(DOCUMENT EXCERPT)
A chort (чёрт, Belarusian and чорт, čort or črt, czart and czort, Czech and čert, črt) is an anthropomorphic malign spirit or demon in Slavic folk tradition. Chorts are often depicted identically to Christian devils, with horns, hooves, and a skinny tail. In Slavic mythology, a singular chort is sometimes identified as a son of the god Chernobog and the goddess Mara. In folk Christianity, they are considered lesser minions of Satan.

The word is used in various Russian expressions (curses): чёрт побери (chort poberi) – meaning "be taken by the demon" (often used as an exclamation to express frustration or pain as in English "darn!", "rats!", "shit!", etc., or as an acceptable version of cursing in Eastern Europe); чёрт попутал (chort poputal) – meaning mixed up by the demon; к чертям (k chertyam) – meaning to hell, and many others.

==Etymology==
There are many theories regarding the origins of the Proto-Slavic word *čьrtъ.
One is that it is the past passive participle of an unattested verb (nouns: *čarъ, *čara ("magic, sorcery")) that is the exact equivalent of the Lithuanian kerė́ti ("to bewitch"). This etymology is supported by analogies, cf. *vȏrgъ ("foe, enemy; evil spirit") > *voržiti ("to divine). This makes it a cognate with Sanskrit कृत्या (kṛtyā, "female demon, sorceress").
Another is that it is a substantivized t-participle of *ker- (to cut, to chop), which could be derived from a chort imagined as being lame (having one leg shorter). Words like the Ukrainian kutsyi and Czech and Slovak kusý are some of chort's most common epithets. According to another hypothesis, Proto-Slavic *čьrtъ represents a derivative of *čersti / čьrtǫ ‘to draw a line, furrow’. One way to interpret this derivation is reconstructing *čьrtъ as a supernatural Draughtsman in charge of determining human fate. Under this hypothesis, the original god of destiny came to be perceived as the bringer of death and then syncretised with the embodiment of all evil in the Christian tradition. In Ukrainian, chorts are also known as haspyda, didko, irod, and kutsyi. The Polish version of the word is czart.

(TASK DESCRIPTION)
Please reproduce the whole text about the chort word for word. The items that follow have nothing to do with the text about the chort.

(ENTRIES SHOWN)
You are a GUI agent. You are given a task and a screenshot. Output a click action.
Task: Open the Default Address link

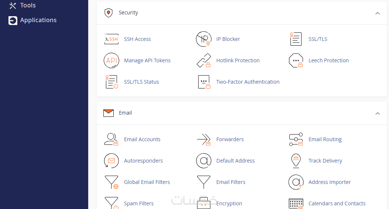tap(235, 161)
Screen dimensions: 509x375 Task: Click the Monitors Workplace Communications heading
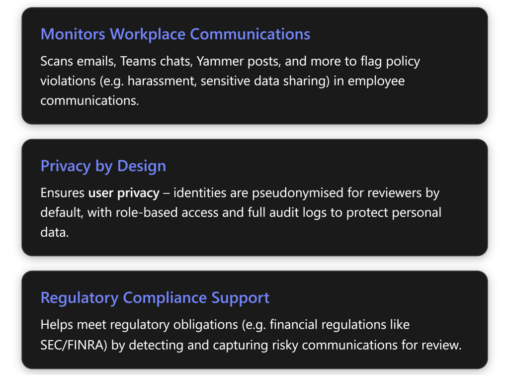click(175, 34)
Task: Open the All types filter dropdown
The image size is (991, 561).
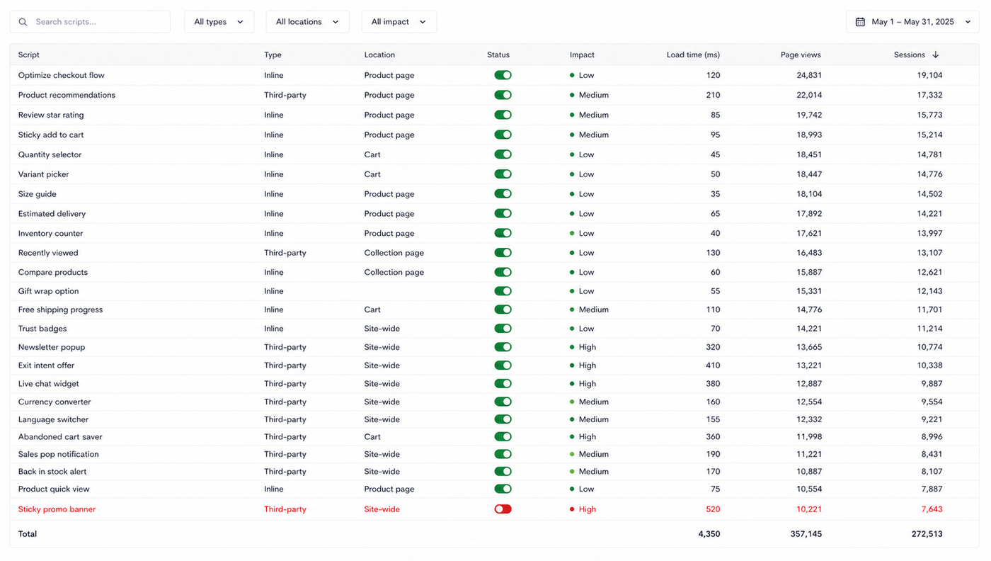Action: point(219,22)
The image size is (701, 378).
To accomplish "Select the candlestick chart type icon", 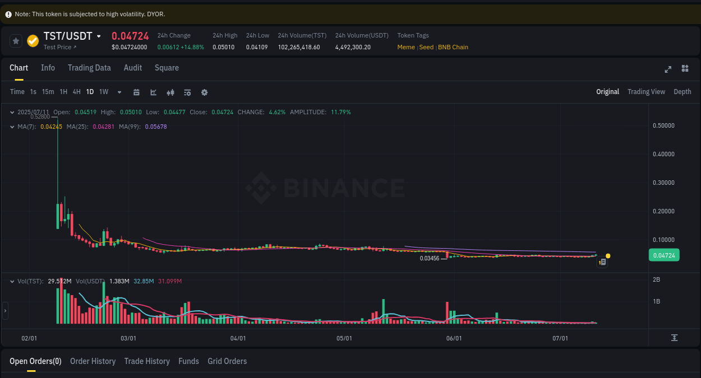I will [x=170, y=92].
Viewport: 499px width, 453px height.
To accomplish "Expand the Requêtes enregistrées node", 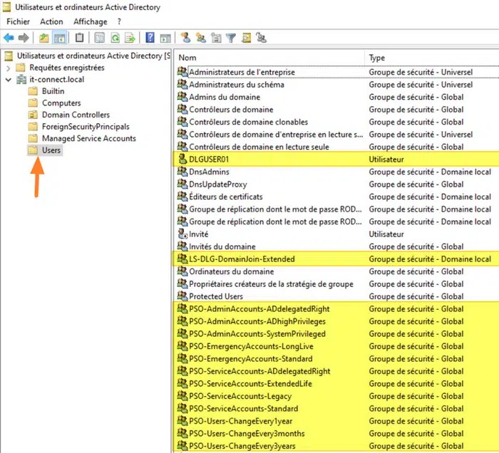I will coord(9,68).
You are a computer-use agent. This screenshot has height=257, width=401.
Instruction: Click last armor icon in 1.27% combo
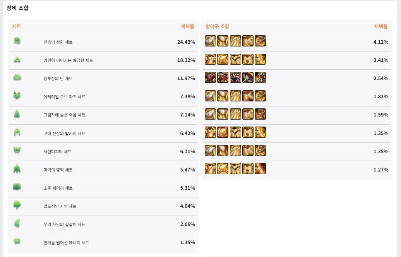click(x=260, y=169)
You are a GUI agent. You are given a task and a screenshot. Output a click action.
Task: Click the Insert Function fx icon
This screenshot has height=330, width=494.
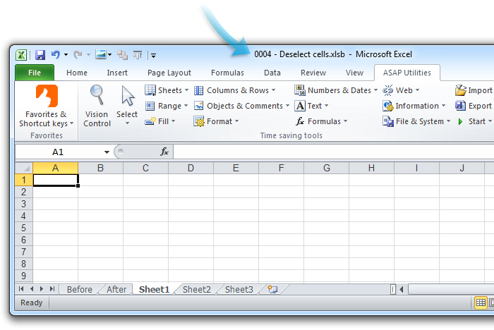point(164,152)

---

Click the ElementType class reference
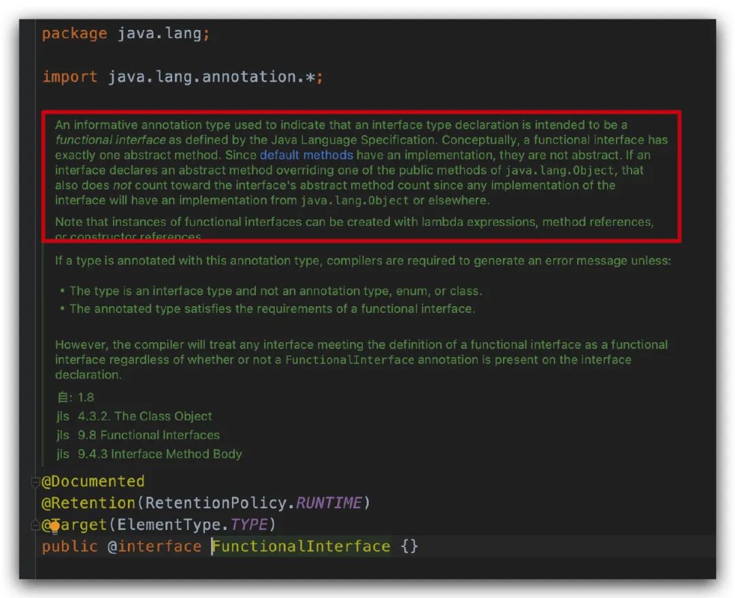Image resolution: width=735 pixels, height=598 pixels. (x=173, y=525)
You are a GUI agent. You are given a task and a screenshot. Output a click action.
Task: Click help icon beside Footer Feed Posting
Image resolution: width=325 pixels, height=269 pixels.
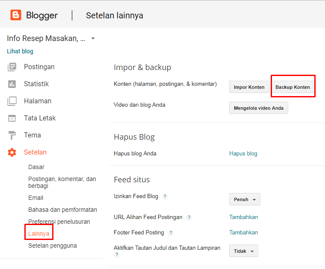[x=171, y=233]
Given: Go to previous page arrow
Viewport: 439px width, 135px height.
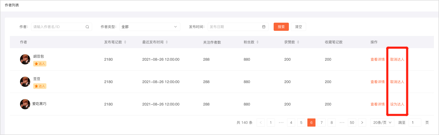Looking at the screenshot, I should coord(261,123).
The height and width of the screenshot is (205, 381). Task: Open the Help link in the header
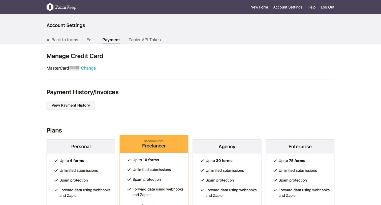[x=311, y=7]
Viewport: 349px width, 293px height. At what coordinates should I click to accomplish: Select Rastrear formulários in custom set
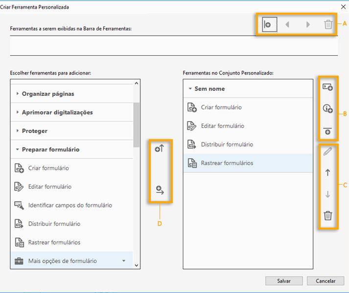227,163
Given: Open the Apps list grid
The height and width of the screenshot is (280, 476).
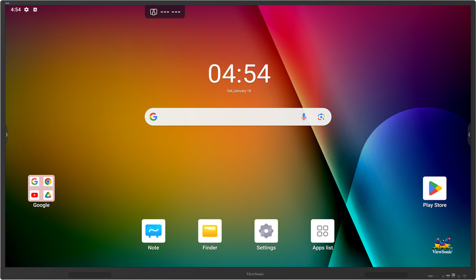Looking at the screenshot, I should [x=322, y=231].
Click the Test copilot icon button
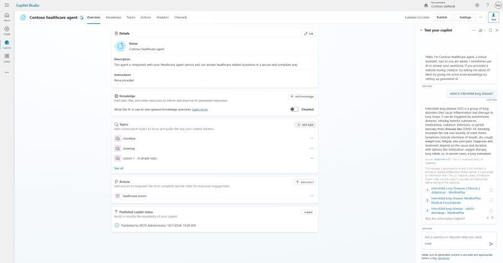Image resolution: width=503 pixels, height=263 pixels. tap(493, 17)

---

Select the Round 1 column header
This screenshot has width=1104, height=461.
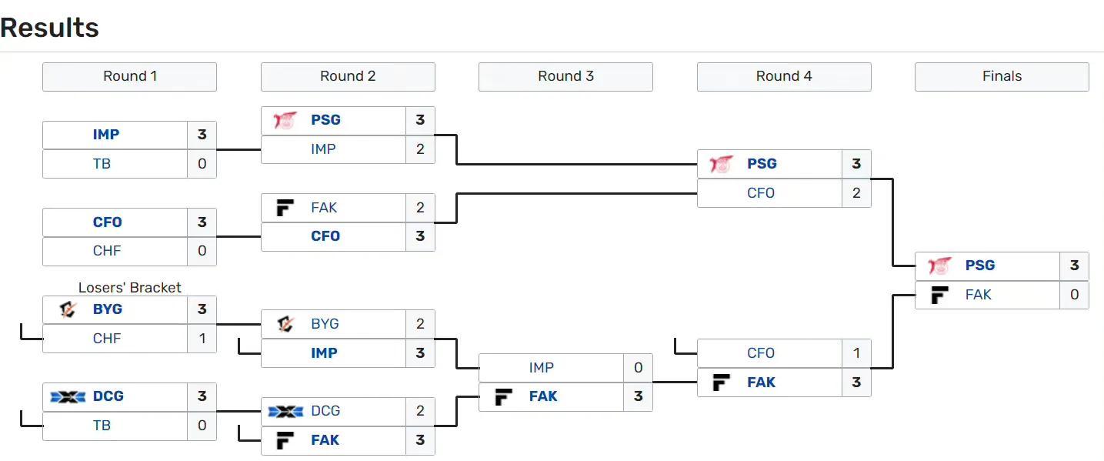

(SOLUTION TO THE EXERCISE)
A chort (чёрт, Belarusian and чорт, čort or črt, czart and czort, Czech and čert, črt) is an anthropomorphic malign spirit or demon in Slavic folk tradition. Chorts are often depicted identically to Christian devils, with horns, hooves, and a skinny tail. In Slavic mythology, a singular chort is sometimes identified as a son of the god Chernobog and the goddess Mara. In folk Christianity, they are considered lesser minions of Satan.

The word is used in various Russian expressions (curses): чёрт побери (chort poberi) – meaning "be taken by the demon" (often used as an exclamation to express frustration or pain as in English "darn!", "rats!", "shit!", etc., or as an acceptable version of cursing in Eastern Europe); чёрт попутал (chort poputal) – meaning mixed up by the demon; к чертям (k chertyam) – meaning to hell, and many others.

==Etymology==
There are many theories regarding the origins of the Proto-Slavic word *čьrtъ.
One is that it is the past passive participle of an unattested verb (nouns: *čarъ, *čara ("magic, sorcery")) that is the exact equivalent of the Lithuanian kerė́ti ("to bewitch"). This etymology is supported by analogies, cf. *vȏrgъ ("foe, enemy; evil spirit") > *voržiti ("to divine). This makes it a cognate with Sanskrit कृत्या (kṛtyā, "female demon, sorceress").
Another is that it is a substantivized t-participle of *ker- (to cut, to chop), which could be derived from a chort imagined as being lame (having one leg shorter). Words like the Ukrainian kutsyi and Czech and Slovak kusý are some of chort's most common epithets. According to another hypothesis, Proto-Slavic *čьrtъ represents a derivative of *čersti / čьrtǫ ‘to draw a line, furrow’. One way to interpret this derivation is reconstructing *čьrtъ as a supernatural Draughtsman in charge of determining human fate. Under this hypothesis, the original god of destiny came to be perceived as the bringer of death and then syncretised with the embodiment of all evil in the Christian tradition. In Ukrainian, chorts are also known as haspyda, didko, irod, and kutsyi. The Polish version of the word is czart.